Please rewrite the listing below, replacing "Click" with "Select" and leaving everything else unchanged. Omit the pictures from your answer.

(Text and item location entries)
[BEGIN]

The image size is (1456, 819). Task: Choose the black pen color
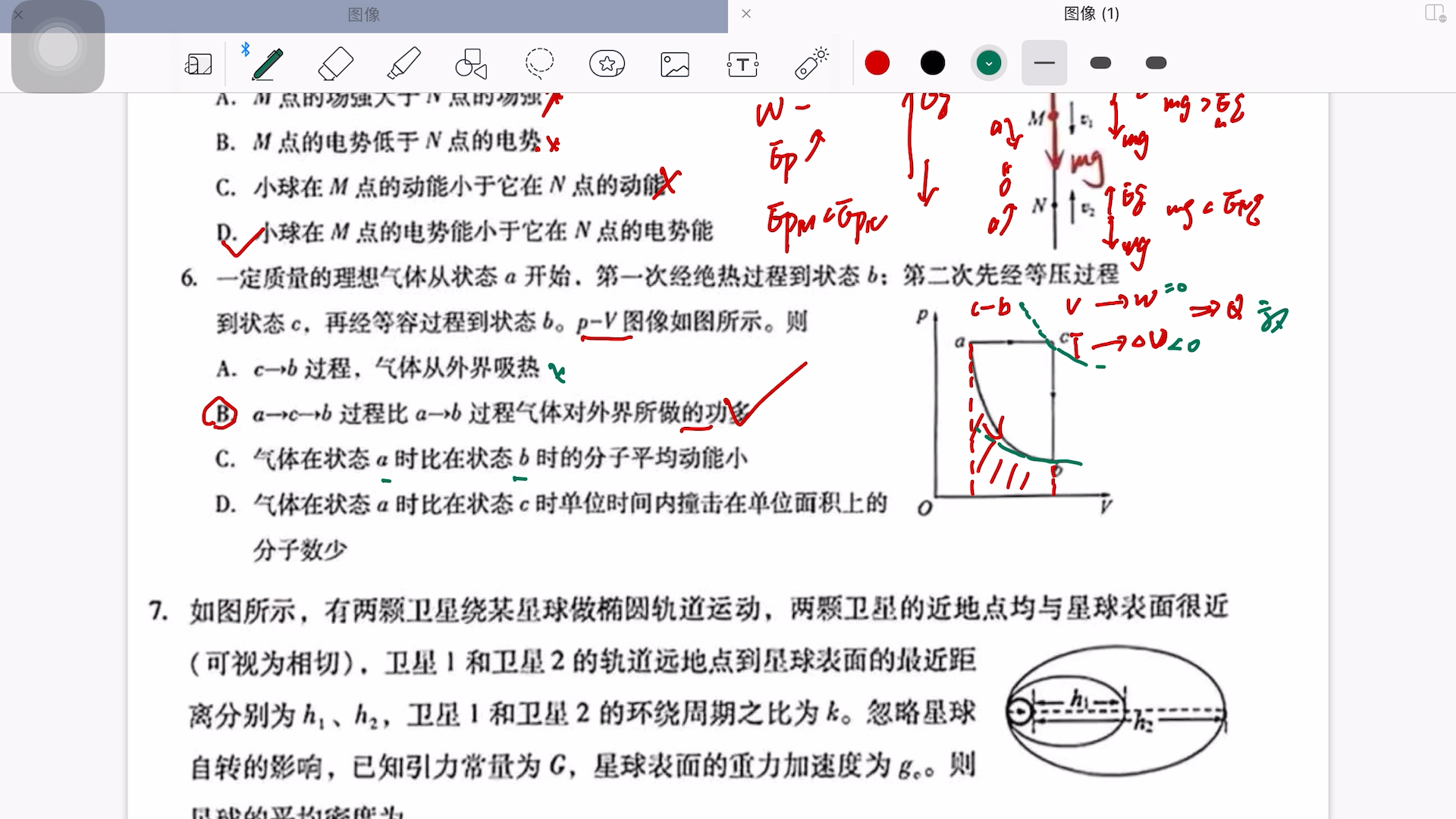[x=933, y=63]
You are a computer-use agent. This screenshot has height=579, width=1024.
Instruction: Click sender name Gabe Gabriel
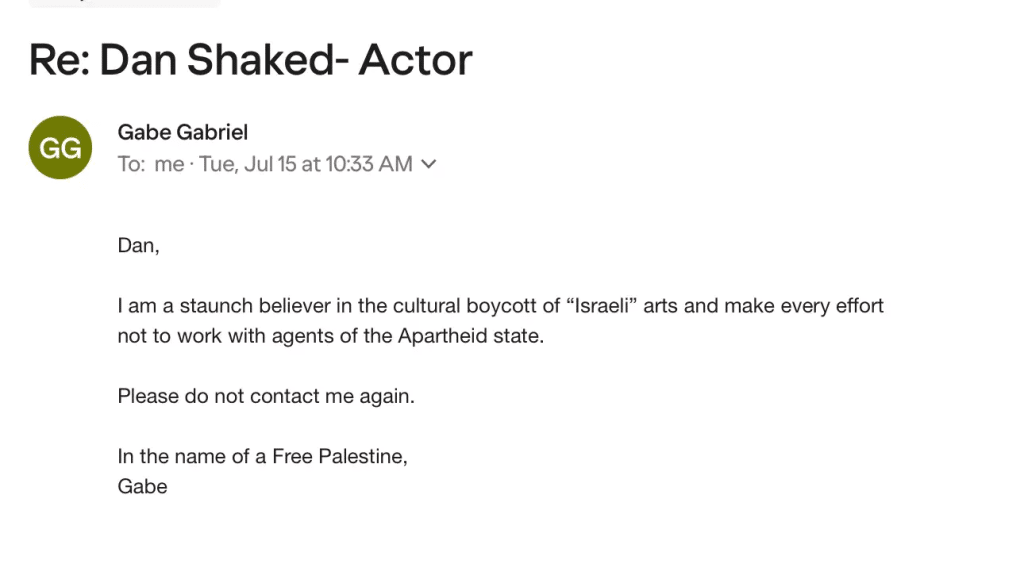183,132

[END]

ANSWER FOR THE TASK:
The image size is (1456, 819). Task: Choose the black pen color
[x=933, y=63]
You are a computer-use agent. This screenshot has height=579, width=1024.
Instruction: Select sender name Gabe Gabriel
183,132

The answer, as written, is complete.